[DATA LISTING — start]

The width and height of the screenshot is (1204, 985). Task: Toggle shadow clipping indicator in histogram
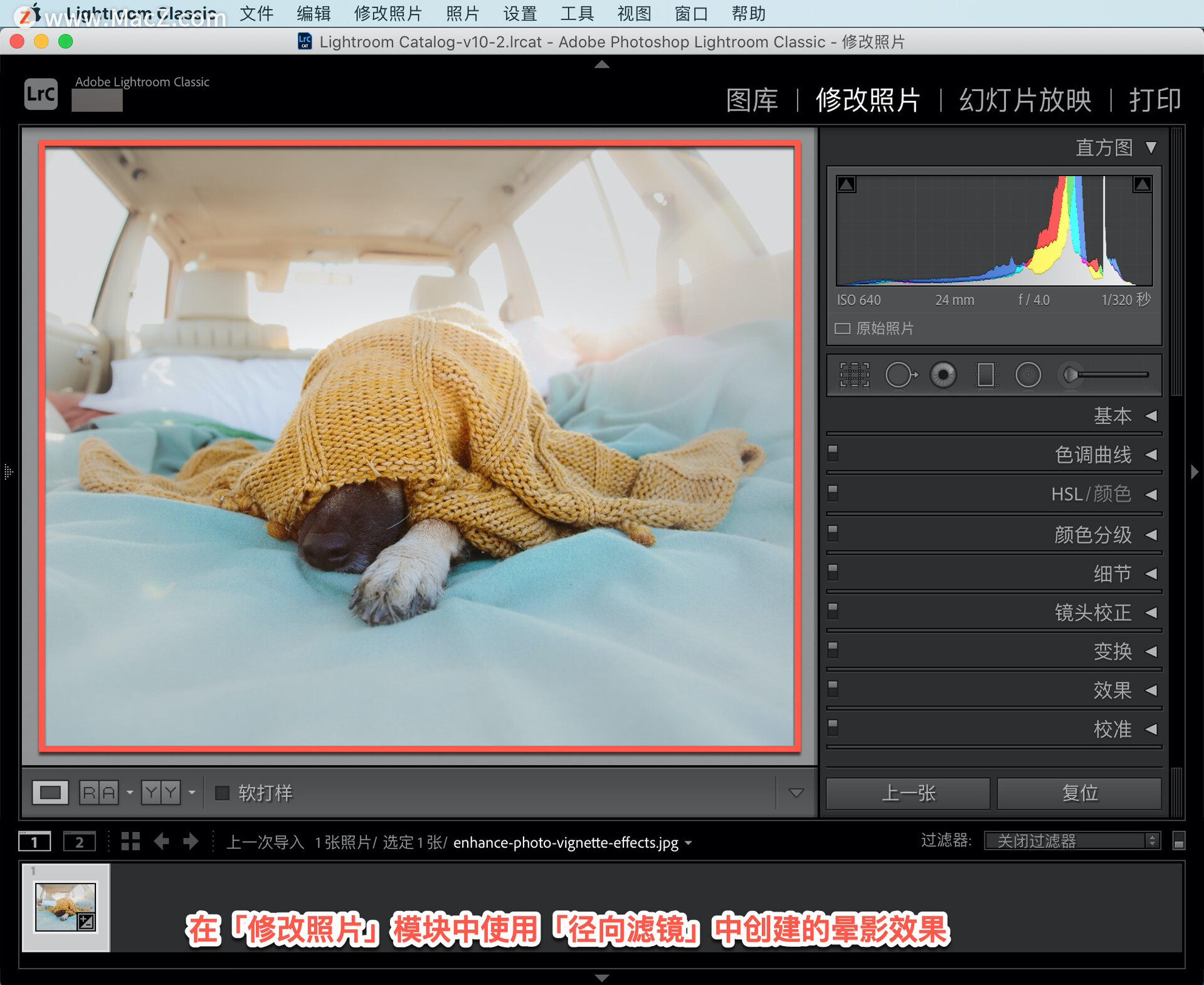click(x=847, y=184)
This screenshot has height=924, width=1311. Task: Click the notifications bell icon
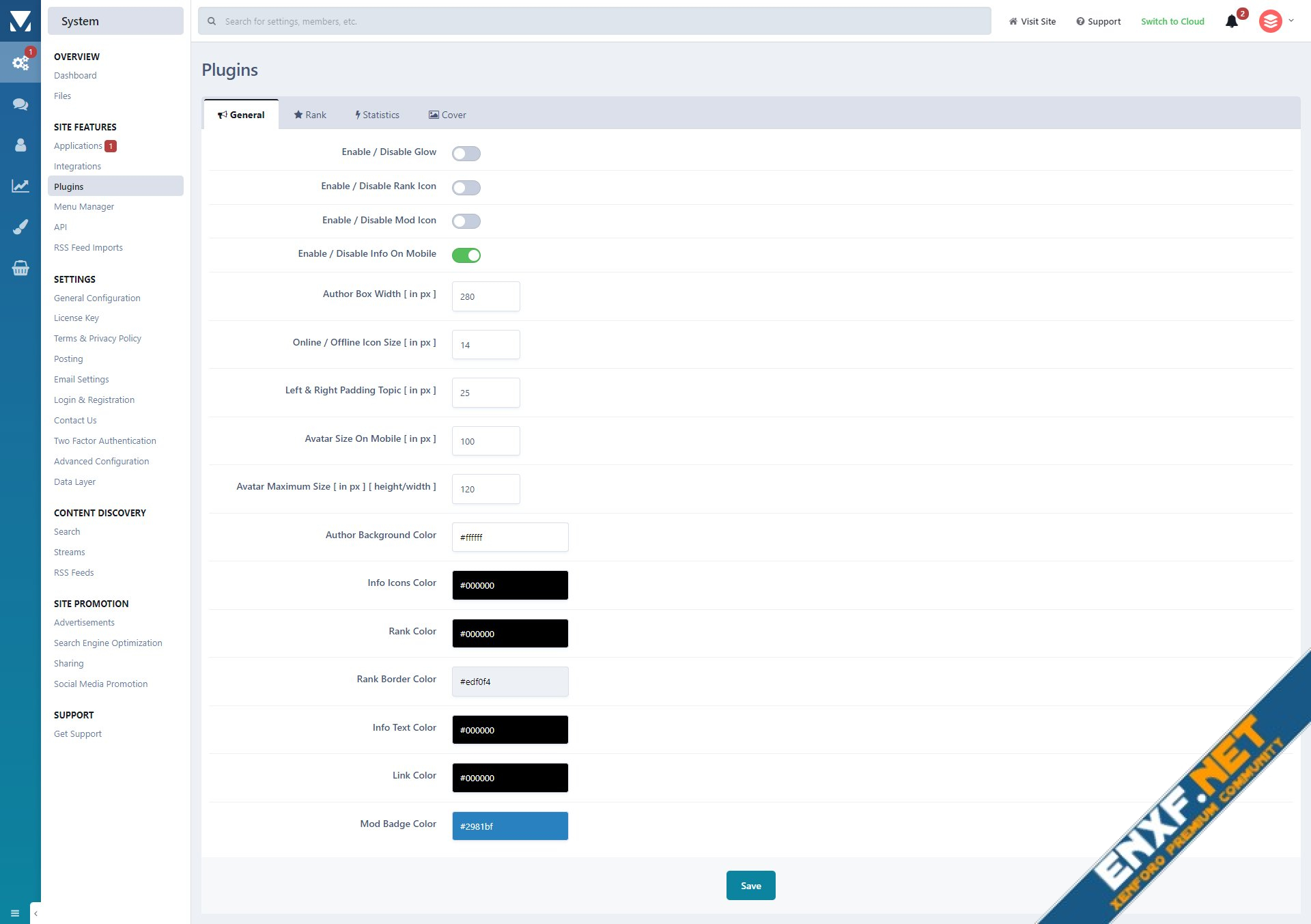pyautogui.click(x=1232, y=21)
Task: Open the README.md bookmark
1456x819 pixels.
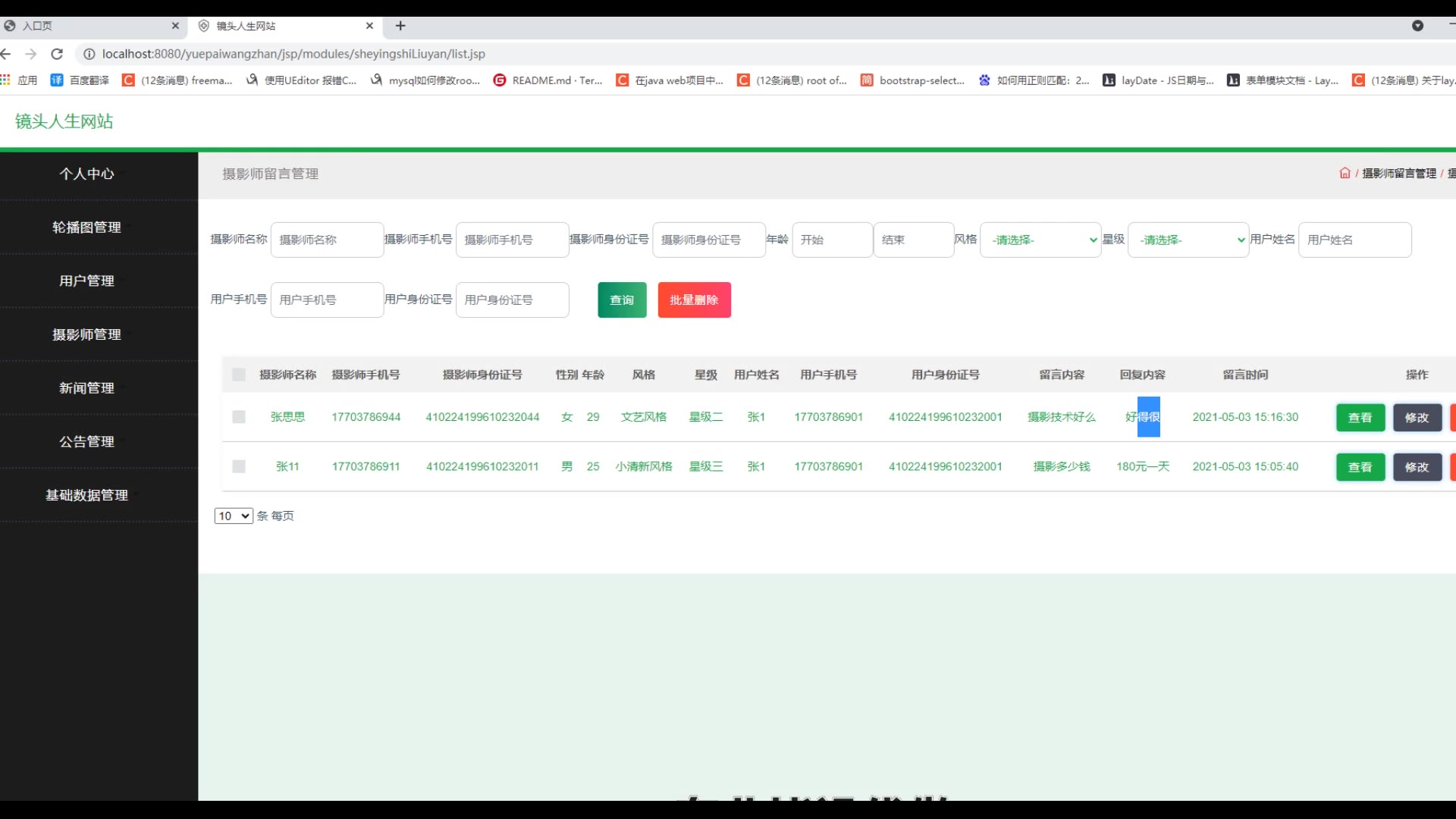Action: click(x=548, y=80)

[DATA LISTING — finish]

GOAL OF THE EXERCISE: In the records above, transcribe exactly the lines from the one containing "This screenshot has" through the last line, both included, and skip the pictures.

TASK RESULT:
This screenshot has height=924, width=1311. Task: Click the notifications bell icon
pyautogui.click(x=1232, y=21)
Task: Open the README.md bookmark
1456x819 pixels.
Action: click(x=548, y=80)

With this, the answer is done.